I went to the grocery store yesterday and while wandering about the massive aisles of baking good found the magical chocolate that is controlled by mothers everywhere. My mom was particularly good at transforming good tasty chocolate that went into pudding and cake and cookies, and then when you would sneak into the big blocks of chocolate in the middle of the night, and grab a piece, they would lose all of their sweetness. I don't understand that chocolate.

Paisley

I don't understand the word paisley, is it a color? I thought it was, I thought is was one of those colors that men are never supposed to really understand or know what the women are talking about when she says that she wore paisley pants the other day. Normally it's my job just to comment on the alliteration of the comment, and not to actually understand what it means. I'm less sure that it's a color now, and possibly think that it's more of a shape, you know the awkward almost tear drop shape that is prevalent on ties. If the latter is the case I need to learn the meaning of the word, for while knowing the many shades of the color pink is definitely not required to be a successful father, knowing the various shapes and types of ties is requisite for having sons.

Type scenes

I've been thinking about type-scenes recently. Those scenes in books that repeat themselves oft, and the most meaning that you get from them is when comparing them to one another and noticing the difference. This fascination started while reading the Old Testament and comparing it to the Book of Mormon, and seeing the patterns and consistency in both. The type scene that I'm curious about right now though is the manifestation of a member of the Godhead. There seems to be a recurring pattern in the scriptures when it occurs, and likely it would extend beyond the Bible and the Book of Mormon. There is a period of introspection, usually associated with worthiness or reflection on the words of a prophet who had come before. There is a resolve to go out and seek an answer. This resolve is met by a small confirmation. The Heavenly Messenger appears, and declares their intentions. The prophet asks the question, and then not only receives an answer, but then proceeds to go on a quest. The quest results in the prophet being called on a journey to be a great help to those around him, and the manifestation closes. Following the manifestation there is often a period of recovery and reflection, and then the prophet goes and declares the word.
As I was thinking about this type-scene, I couldn't help but realize that it bore a close resemblance to the hero's journey. Too many connections, too many cool applications.
English classes are totally interfering with my normally mind wandering scripture study.

Thursday

Guiltless Pleasure


Few things in this world which we navigate,

Are there helping us to quickly escape.

So I solace found in food which I ate;

From soup to bread, and meat and juice of grape.
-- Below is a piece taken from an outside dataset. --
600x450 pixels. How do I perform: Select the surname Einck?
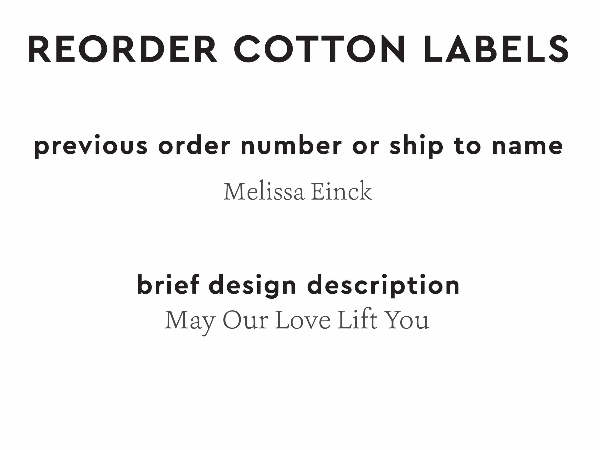tap(342, 192)
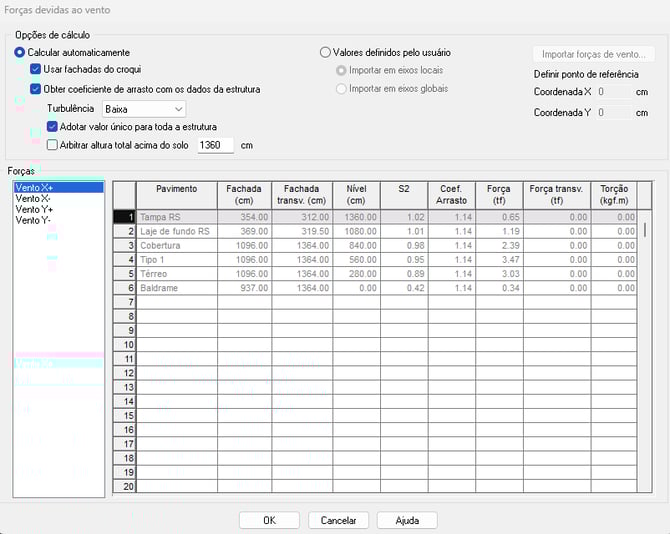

But the one I cherish, of which I boast,

Forces grown men to stop, and to linger.

Oft compared to hot choc'late and to toast,

It is lapping pudding from one's finger.

One lick is all, and you'll relive the joy,

Of sneaking past your mom to confiscate

The prized possession of each wily boy.

And then indulging in the flavor great.

I stole the taste blatant and not ashamed,

And now alone at home guiltless remain.

Monday

Archetype

After finishing our last class on dancing through the decades, my mind kept going back to the discussion of relating the decades to the type of music and dance that existed. I'm not sure whether music is simply another form of expression of if music is the catalyst for change. One thing that caught me off guard though was the prevalence of the President of the United States of America as an archetype for the decade in general. The president though seems to be a few years behind the general population, but in the end remains a symbol of the values that the people held dear.

In the 1940's the United States entered and ended the second World War. They became the world's predominant power (along with the Soviet Union) and the succession of presidents from FDR to Truman was a symbol of prosperity, nationalism, comfort, solidarity, contentedness. The country was happy with their choices, and most of all with the fact that women went back to the homes after having gone out to work.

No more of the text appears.